▶ PROBLEM TO SOLVE
Output all records precisely as written.

==================================================

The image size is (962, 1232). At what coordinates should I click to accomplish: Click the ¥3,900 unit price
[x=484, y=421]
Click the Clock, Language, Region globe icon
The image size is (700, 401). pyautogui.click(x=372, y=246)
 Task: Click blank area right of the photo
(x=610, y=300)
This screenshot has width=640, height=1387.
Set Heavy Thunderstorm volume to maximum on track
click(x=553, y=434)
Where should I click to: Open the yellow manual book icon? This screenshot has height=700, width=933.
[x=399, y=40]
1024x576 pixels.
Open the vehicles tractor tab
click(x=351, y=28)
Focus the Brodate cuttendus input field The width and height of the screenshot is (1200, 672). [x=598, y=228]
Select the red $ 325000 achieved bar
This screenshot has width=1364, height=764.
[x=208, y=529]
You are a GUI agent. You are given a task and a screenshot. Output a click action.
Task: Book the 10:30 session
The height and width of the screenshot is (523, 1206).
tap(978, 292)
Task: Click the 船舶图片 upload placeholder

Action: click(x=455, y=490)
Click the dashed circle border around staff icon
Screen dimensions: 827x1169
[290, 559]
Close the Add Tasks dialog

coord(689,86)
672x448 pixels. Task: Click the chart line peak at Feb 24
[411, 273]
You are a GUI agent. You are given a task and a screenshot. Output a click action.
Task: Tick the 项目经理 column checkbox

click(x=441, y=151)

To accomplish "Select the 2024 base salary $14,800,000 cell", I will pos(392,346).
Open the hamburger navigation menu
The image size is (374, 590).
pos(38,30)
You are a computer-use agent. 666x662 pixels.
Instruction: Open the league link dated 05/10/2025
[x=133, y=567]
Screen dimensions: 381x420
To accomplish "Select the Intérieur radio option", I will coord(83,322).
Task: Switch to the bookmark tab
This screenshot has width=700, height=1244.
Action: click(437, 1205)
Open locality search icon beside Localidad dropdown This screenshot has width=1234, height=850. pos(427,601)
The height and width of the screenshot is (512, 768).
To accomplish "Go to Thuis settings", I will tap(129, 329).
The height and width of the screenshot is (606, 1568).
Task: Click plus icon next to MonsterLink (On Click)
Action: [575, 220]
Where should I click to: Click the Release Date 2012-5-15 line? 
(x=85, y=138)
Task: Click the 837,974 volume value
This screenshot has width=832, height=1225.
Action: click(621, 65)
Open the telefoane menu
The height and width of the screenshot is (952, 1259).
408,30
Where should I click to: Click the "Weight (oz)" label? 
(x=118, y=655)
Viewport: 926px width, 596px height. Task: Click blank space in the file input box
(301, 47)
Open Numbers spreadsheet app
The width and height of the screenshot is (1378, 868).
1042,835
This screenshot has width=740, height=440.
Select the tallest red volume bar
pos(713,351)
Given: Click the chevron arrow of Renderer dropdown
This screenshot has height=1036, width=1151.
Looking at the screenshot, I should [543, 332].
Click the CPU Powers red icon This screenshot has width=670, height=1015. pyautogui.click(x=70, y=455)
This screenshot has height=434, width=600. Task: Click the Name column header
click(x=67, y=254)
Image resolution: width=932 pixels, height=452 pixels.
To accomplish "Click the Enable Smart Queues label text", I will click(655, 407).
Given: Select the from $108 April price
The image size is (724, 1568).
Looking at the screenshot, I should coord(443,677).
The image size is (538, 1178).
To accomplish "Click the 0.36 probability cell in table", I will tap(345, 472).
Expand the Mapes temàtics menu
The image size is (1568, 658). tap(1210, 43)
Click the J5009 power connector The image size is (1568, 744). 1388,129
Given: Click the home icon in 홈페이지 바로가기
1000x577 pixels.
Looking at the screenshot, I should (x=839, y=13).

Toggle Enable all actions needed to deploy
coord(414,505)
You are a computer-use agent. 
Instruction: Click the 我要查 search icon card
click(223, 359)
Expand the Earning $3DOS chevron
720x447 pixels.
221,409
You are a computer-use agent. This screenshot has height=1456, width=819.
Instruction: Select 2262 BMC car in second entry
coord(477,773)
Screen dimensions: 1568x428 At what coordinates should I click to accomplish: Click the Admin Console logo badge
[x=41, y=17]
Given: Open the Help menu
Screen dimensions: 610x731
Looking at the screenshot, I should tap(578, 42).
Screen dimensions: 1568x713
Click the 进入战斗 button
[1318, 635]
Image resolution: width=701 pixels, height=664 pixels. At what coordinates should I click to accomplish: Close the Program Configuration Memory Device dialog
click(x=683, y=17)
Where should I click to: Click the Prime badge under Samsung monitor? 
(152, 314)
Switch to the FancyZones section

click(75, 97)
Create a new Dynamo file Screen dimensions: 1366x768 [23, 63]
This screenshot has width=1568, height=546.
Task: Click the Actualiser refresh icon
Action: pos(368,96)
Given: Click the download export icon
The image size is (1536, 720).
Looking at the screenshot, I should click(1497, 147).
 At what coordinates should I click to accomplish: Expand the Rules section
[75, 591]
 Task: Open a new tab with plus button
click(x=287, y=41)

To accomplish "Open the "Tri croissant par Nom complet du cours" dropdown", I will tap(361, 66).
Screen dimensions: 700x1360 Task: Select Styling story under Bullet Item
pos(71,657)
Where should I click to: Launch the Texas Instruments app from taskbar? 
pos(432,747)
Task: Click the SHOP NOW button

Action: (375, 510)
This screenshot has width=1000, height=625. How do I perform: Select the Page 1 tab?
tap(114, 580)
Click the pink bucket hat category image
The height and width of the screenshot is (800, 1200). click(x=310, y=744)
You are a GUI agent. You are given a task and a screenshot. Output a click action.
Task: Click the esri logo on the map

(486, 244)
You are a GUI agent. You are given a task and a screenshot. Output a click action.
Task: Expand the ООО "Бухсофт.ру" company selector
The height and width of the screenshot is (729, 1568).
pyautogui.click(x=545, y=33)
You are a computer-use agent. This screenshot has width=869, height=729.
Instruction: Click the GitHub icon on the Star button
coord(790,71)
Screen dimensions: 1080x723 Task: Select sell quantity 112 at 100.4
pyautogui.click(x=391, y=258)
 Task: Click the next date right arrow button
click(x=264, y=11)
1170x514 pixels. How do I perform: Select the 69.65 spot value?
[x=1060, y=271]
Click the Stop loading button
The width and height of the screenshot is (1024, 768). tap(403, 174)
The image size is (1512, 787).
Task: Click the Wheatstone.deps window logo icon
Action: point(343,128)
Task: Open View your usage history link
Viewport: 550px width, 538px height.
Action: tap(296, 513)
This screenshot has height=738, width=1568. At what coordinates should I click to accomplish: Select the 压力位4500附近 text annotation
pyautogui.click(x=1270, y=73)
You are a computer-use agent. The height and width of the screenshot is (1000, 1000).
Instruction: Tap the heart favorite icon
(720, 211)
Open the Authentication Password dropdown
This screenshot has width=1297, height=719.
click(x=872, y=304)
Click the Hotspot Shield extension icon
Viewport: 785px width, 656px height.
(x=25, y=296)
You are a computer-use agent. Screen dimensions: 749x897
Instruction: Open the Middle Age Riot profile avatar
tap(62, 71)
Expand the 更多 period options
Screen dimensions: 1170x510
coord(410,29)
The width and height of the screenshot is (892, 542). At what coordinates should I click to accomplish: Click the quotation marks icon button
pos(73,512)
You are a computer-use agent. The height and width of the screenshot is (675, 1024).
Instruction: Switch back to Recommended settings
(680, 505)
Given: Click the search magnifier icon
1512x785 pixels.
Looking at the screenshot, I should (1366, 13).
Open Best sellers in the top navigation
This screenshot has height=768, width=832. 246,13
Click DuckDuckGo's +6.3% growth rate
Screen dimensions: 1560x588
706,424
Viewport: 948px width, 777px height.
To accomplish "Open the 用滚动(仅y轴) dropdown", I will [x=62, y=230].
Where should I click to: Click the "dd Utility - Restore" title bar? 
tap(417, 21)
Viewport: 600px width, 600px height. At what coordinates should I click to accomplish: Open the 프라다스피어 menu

==================================================

▶ WRITTEN RESPONSE
The image size is (962, 1232). At what coordinates should I click to accomplish: Click the ¥3,900 unit price
[x=484, y=421]
Click the Clock, Language, Region globe icon
The image size is (700, 401). pyautogui.click(x=372, y=246)
 Task: Click blank area right of the photo
(x=610, y=300)
This screenshot has width=640, height=1387.
Set Heavy Thunderstorm volume to maximum on track
click(x=553, y=434)
Where should I click to: Open the yellow manual book icon? This screenshot has height=700, width=933.
[x=399, y=40]
1024x576 pixels.
Open the vehicles tractor tab
click(x=351, y=28)
Focus the Brodate cuttendus input field The width and height of the screenshot is (1200, 672). [x=598, y=228]
Select the red $ 325000 achieved bar
This screenshot has width=1364, height=764.
[x=208, y=529]
You are a GUI agent. You are given a task and a screenshot. Output a click action.
Task: Book the 10:30 session
The height and width of the screenshot is (523, 1206).
tap(978, 292)
Task: Click the 船舶图片 upload placeholder

Action: click(x=455, y=490)
Click the dashed circle border around staff icon
Screen dimensions: 827x1169
[290, 559]
Close the Add Tasks dialog

coord(689,86)
672x448 pixels. Task: Click the chart line peak at Feb 24
[411, 273]
You are a GUI agent. You are given a task and a screenshot. Output a click action.
Task: Tick the 项目经理 column checkbox

click(x=441, y=151)

To accomplish "Select the 2024 base salary $14,800,000 cell", I will pos(392,346).
Open the hamburger navigation menu
The image size is (374, 590).
pos(38,30)
You are a computer-use agent. 666x662 pixels.
Instruction: Open the league link dated 05/10/2025
[x=133, y=567]
Screen dimensions: 381x420
To accomplish "Select the Intérieur radio option", I will coord(83,322).
Task: Switch to the bookmark tab
This screenshot has width=700, height=1244.
Action: click(437, 1205)
Open locality search icon beside Localidad dropdown This screenshot has width=1234, height=850. pos(427,601)
The height and width of the screenshot is (512, 768).
To accomplish "Go to Thuis settings", I will tap(129, 329).
The height and width of the screenshot is (606, 1568).
Task: Click plus icon next to MonsterLink (On Click)
Action: [575, 220]
Where should I click to: Click the Release Date 2012-5-15 line? 
(x=85, y=138)
Task: Click the 837,974 volume value
This screenshot has width=832, height=1225.
Action: click(621, 65)
Open the telefoane menu
The height and width of the screenshot is (952, 1259).
408,30
Where should I click to: Click the "Weight (oz)" label? 
(x=118, y=655)
Viewport: 926px width, 596px height. Task: Click blank space in the file input box
(301, 47)
Open Numbers spreadsheet app
The width and height of the screenshot is (1378, 868).
1042,835
This screenshot has width=740, height=440.
Select the tallest red volume bar
pos(713,351)
Given: Click the chevron arrow of Renderer dropdown
This screenshot has height=1036, width=1151.
Looking at the screenshot, I should [543, 332].
Click the CPU Powers red icon This screenshot has width=670, height=1015. pyautogui.click(x=70, y=455)
This screenshot has height=434, width=600. Task: Click the Name column header
click(x=67, y=254)
Image resolution: width=932 pixels, height=452 pixels.
To accomplish "Click the Enable Smart Queues label text", I will click(655, 407).
Given: Select the from $108 April price
The image size is (724, 1568).
Looking at the screenshot, I should coord(443,677).
The image size is (538, 1178).
To accomplish "Click the 0.36 probability cell in table", I will tap(345, 472).
Expand the Mapes temàtics menu
The image size is (1568, 658). tap(1210, 43)
Click the J5009 power connector The image size is (1568, 744). 1388,129
Given: Click the home icon in 홈페이지 바로가기
1000x577 pixels.
Looking at the screenshot, I should (x=839, y=13).

Toggle Enable all actions needed to deploy
coord(414,505)
You are a computer-use agent. 
Instruction: Click the 我要查 search icon card
click(223, 359)
Expand the Earning $3DOS chevron
720x447 pixels.
221,409
You are a computer-use agent. This screenshot has height=1456, width=819.
Instruction: Select 2262 BMC car in second entry
coord(477,773)
Screen dimensions: 1568x428 At what coordinates should I click to accomplish: Click the Admin Console logo badge
[x=41, y=17]
Given: Open the Help menu
Screen dimensions: 610x731
Looking at the screenshot, I should tap(578, 42).
Screen dimensions: 1568x713
Click the 进入战斗 button
[1318, 635]
Image resolution: width=701 pixels, height=664 pixels. At what coordinates should I click to accomplish: Close the Program Configuration Memory Device dialog
click(x=683, y=17)
Where should I click to: Click the Prime badge under Samsung monitor? 
(152, 314)
Switch to the FancyZones section

click(75, 97)
Create a new Dynamo file Screen dimensions: 1366x768 [23, 63]
This screenshot has width=1568, height=546.
Task: Click the Actualiser refresh icon
Action: pos(368,96)
Given: Click the download export icon
The image size is (1536, 720).
Looking at the screenshot, I should click(1497, 147).
 At what coordinates should I click to accomplish: Expand the Rules section
[75, 591]
 Task: Open a new tab with plus button
click(x=287, y=41)

To accomplish "Open the "Tri croissant par Nom complet du cours" dropdown", I will tap(361, 66).
Screen dimensions: 700x1360 Task: Select Styling story under Bullet Item
pos(71,657)
Where should I click to: Launch the Texas Instruments app from taskbar? 
pos(432,747)
Task: Click the SHOP NOW button

Action: (375, 510)
This screenshot has width=1000, height=625. How do I perform: Select the Page 1 tab?
tap(114, 580)
Click the pink bucket hat category image
The height and width of the screenshot is (800, 1200). click(x=310, y=744)
You are a GUI agent. You are given a task and a screenshot. Output a click action.
Task: Click the esri logo on the map

(486, 244)
You are a GUI agent. You are given a task and a screenshot. Output a click action.
Task: Expand the ООО "Бухсофт.ру" company selector
The height and width of the screenshot is (729, 1568).
pyautogui.click(x=545, y=33)
You are a computer-use agent. This screenshot has width=869, height=729.
Instruction: Click the GitHub icon on the Star button
coord(790,71)
Screen dimensions: 1080x723 Task: Select sell quantity 112 at 100.4
pyautogui.click(x=391, y=258)
 Task: Click the next date right arrow button
click(x=264, y=11)
1170x514 pixels. How do I perform: Select the 69.65 spot value?
[x=1060, y=271]
Click the Stop loading button
The width and height of the screenshot is (1024, 768). tap(403, 174)
The image size is (1512, 787).
Task: Click the Wheatstone.deps window logo icon
Action: point(343,128)
Task: Open View your usage history link
Viewport: 550px width, 538px height.
Action: tap(296, 513)
This screenshot has height=738, width=1568. At what coordinates should I click to accomplish: Select the 压力位4500附近 text annotation
pyautogui.click(x=1270, y=73)
You are a computer-use agent. The height and width of the screenshot is (1000, 1000).
Instruction: Tap the heart favorite icon
(720, 211)
Open the Authentication Password dropdown
This screenshot has width=1297, height=719.
click(x=872, y=304)
Click the Hotspot Shield extension icon
Viewport: 785px width, 656px height.
(x=25, y=296)
You are a computer-use agent. Screen dimensions: 749x897
Instruction: Open the Middle Age Riot profile avatar
tap(62, 71)
Expand the 更多 period options
Screen dimensions: 1170x510
coord(410,29)
The width and height of the screenshot is (892, 542). At what coordinates should I click to accomplish: Click the quotation marks icon button
pos(73,512)
You are a computer-use agent. The height and width of the screenshot is (675, 1024).
Instruction: Switch back to Recommended settings
(680, 505)
Given: Click the search magnifier icon
1512x785 pixels.
Looking at the screenshot, I should (1366, 13).
Open Best sellers in the top navigation
This screenshot has height=768, width=832. 246,13
Click DuckDuckGo's +6.3% growth rate
Screen dimensions: 1560x588
706,424
Viewport: 948px width, 777px height.
To accomplish "Open the 用滚动(仅y轴) dropdown", I will [x=62, y=230].
Where should I click to: Click the "dd Utility - Restore" title bar? 
tap(417, 21)
Viewport: 600px width, 600px height. At what coordinates should I click to accomplish: Open the 프라다스피어 menu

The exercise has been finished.